WHAT YOU WILL DO =
No picture should appear in the copy. Transcribe exactly, and only, the lines from the one with "Task: Click the ΠΛΑΤΑΝΙΑΣ team name" through the last line of the data below.

Saved entries
>>>

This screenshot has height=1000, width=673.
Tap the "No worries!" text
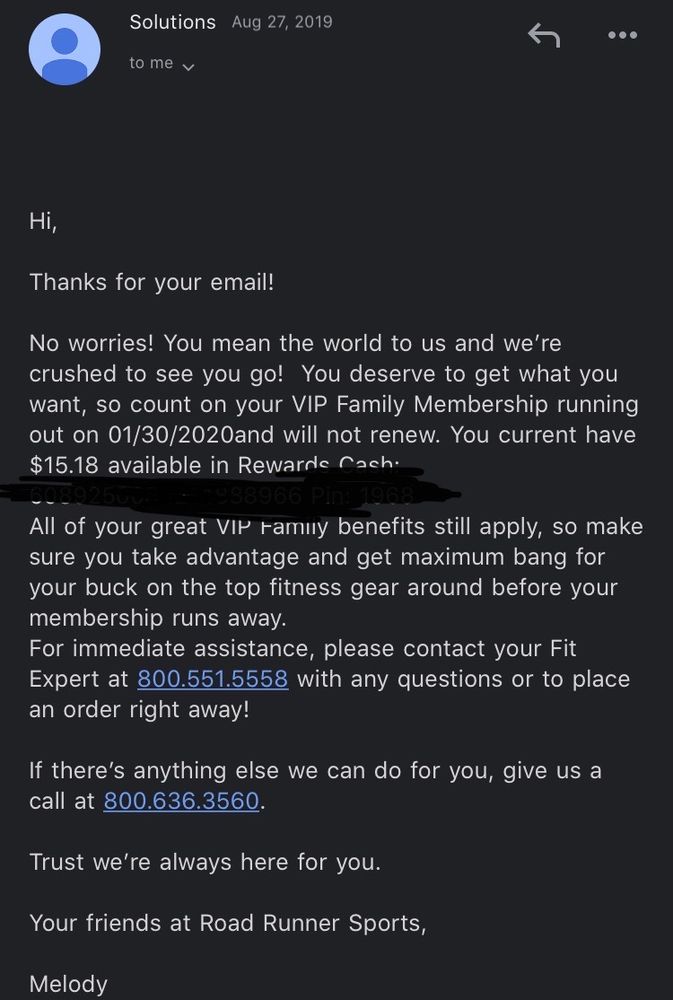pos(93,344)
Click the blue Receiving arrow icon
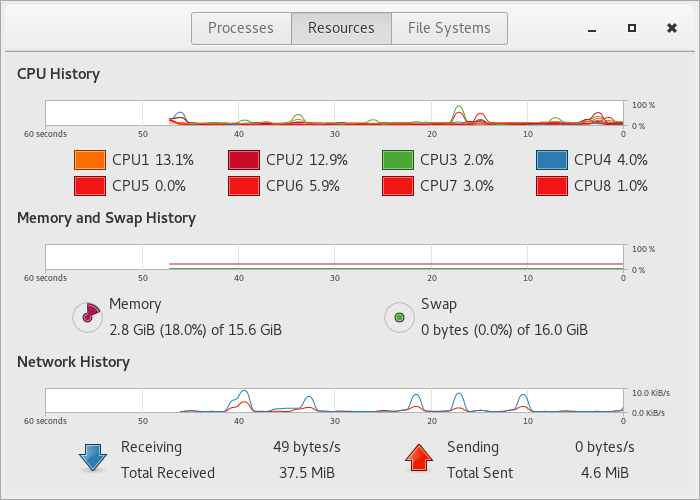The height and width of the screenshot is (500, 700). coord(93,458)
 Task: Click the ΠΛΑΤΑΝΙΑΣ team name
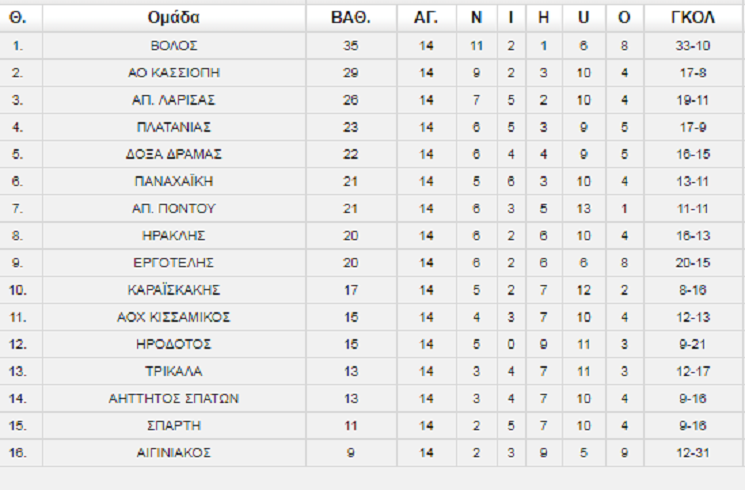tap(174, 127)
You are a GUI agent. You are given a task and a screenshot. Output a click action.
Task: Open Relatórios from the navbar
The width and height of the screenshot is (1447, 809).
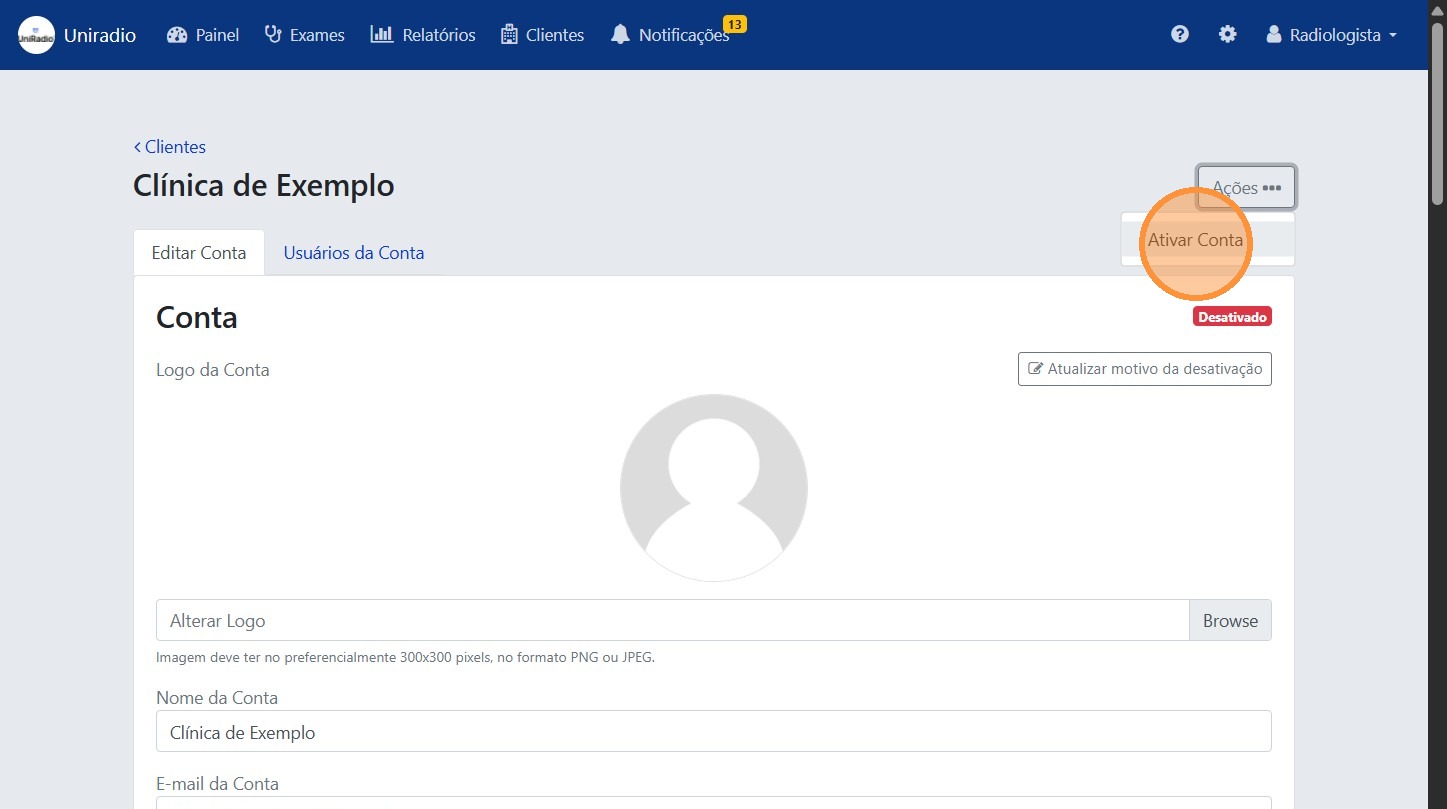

<<<

OUTPUT OF THE TASK =
 Task: Click the ΠΛΑΤΑΝΙΑΣ team name
tap(174, 127)
You are a GUI agent. You are given a task and a screenshot. Output a click action.
Task: Open Relatórios from the navbar
The width and height of the screenshot is (1447, 809).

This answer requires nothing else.